ねらい: 「サンギ」についての文章の続きを、最後の部分のすぐあとから書いてください。

ビニール袋に、なんだか「わら」のようなものが
数本、縛られて入れられていた。
袋には、たしか「サンギ」と書かれていた。

「何ですか、これは?」
と、同行してくださった漆畑さんにお聞きした。
「私はこれがお土産として売られているのを初めて見たときには、驚きました。」
とおっしゃる。
続けて「サンギ」について簡単に説明してくださった。

詳しく知りたくて、自宅に帰ってから


オキナワなんでも事典
池澤 夏樹 / 新潮社
スコア選択: ★★★★



で調べてみた。
なるほど「お土産として売られていて、驚いた」
というその理由が良く分った。

「サン」「サンギ」。久高島では「サイ」。宮古島の宮国では「マータ」
などと呼ばれているようだ。
私が見た「サンギ」は枯れた植物が袋に入れられていたが、
これは実は「ススキ」のようだ。
沖縄では(他の地域でも、あるかもしれない)

(資料)

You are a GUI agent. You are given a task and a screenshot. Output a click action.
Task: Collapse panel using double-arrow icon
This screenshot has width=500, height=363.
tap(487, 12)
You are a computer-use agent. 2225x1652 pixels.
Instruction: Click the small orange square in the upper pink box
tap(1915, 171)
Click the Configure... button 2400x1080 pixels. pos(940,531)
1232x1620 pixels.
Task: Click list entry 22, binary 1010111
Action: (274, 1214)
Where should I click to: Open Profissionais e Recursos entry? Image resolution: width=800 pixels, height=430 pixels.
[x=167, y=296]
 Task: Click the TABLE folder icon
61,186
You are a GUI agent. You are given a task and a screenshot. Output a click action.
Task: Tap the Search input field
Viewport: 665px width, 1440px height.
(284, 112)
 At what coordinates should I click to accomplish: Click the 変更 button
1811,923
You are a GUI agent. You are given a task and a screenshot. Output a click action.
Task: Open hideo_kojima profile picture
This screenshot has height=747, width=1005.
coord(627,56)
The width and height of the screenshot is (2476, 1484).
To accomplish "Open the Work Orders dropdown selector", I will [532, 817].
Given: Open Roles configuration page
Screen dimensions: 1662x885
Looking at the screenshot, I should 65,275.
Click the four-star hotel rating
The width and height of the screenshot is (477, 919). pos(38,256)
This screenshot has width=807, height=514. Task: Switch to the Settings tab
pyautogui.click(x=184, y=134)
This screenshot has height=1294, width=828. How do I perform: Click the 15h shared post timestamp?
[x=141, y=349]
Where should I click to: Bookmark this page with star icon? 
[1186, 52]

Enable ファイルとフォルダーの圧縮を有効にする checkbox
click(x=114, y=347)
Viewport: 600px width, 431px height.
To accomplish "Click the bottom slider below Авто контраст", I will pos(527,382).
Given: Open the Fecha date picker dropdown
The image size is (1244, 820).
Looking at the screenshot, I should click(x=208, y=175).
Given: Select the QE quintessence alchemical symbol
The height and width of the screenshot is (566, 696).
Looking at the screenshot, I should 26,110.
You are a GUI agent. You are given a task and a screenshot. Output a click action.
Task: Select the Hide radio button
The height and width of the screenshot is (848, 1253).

解答:
「生命力の強い植物はヤナムン(悪霊・魔物)を退治する力がある」
と信じられている。

これを主に「家から持ち出す食べ物(供え物やお土産・弁当など)」に
乗せるのだそうで、そこらへんに生えている植物を
その場で抜いて(大体、奇数本が基本らしい)
その食べ物の上に載せる。のだそうだ。
これで、ヤナムンから「食物の精」を守るのだそうだ。

「サン」に似たようなもので(本当は同じなのかもしれない)
「ゲーン」というものもあるようだ。
この「ゲーン」は、同じくススキの葉を結んだものだ。
主に家から吊るして魔よけにしたりする。
さらに「桑の木」と束ねて家の四隅の地面に刺す。
この「桑の木と、ススキ」の組み合わせになると「柴」(しば)と呼ばれるようだ。
さらに墓を新しく建てた時には、
空き墓の状態の間のお守りとして「サン(ゲーン?)」を墓に置く。など。
目的は同じく「魔よけ」である。

この本を読んでみて分った。
「サン」は、「そこらへんに生えている植物を抜いて、サンにする」ということに
意味があるようだ。
大地に生えていて、生命力のあるものが「魔よけとしては有効」であり
それを抜き取って使うからこそ、効力があると信じられている。
だから、お土産として袋に入れられているものは
どうもしっくり来ない。というわけである。

地面から抜いて結んだり束ねたり。
この植物の束はお守りであり、ヤナムン除けの「呪具」だったのである。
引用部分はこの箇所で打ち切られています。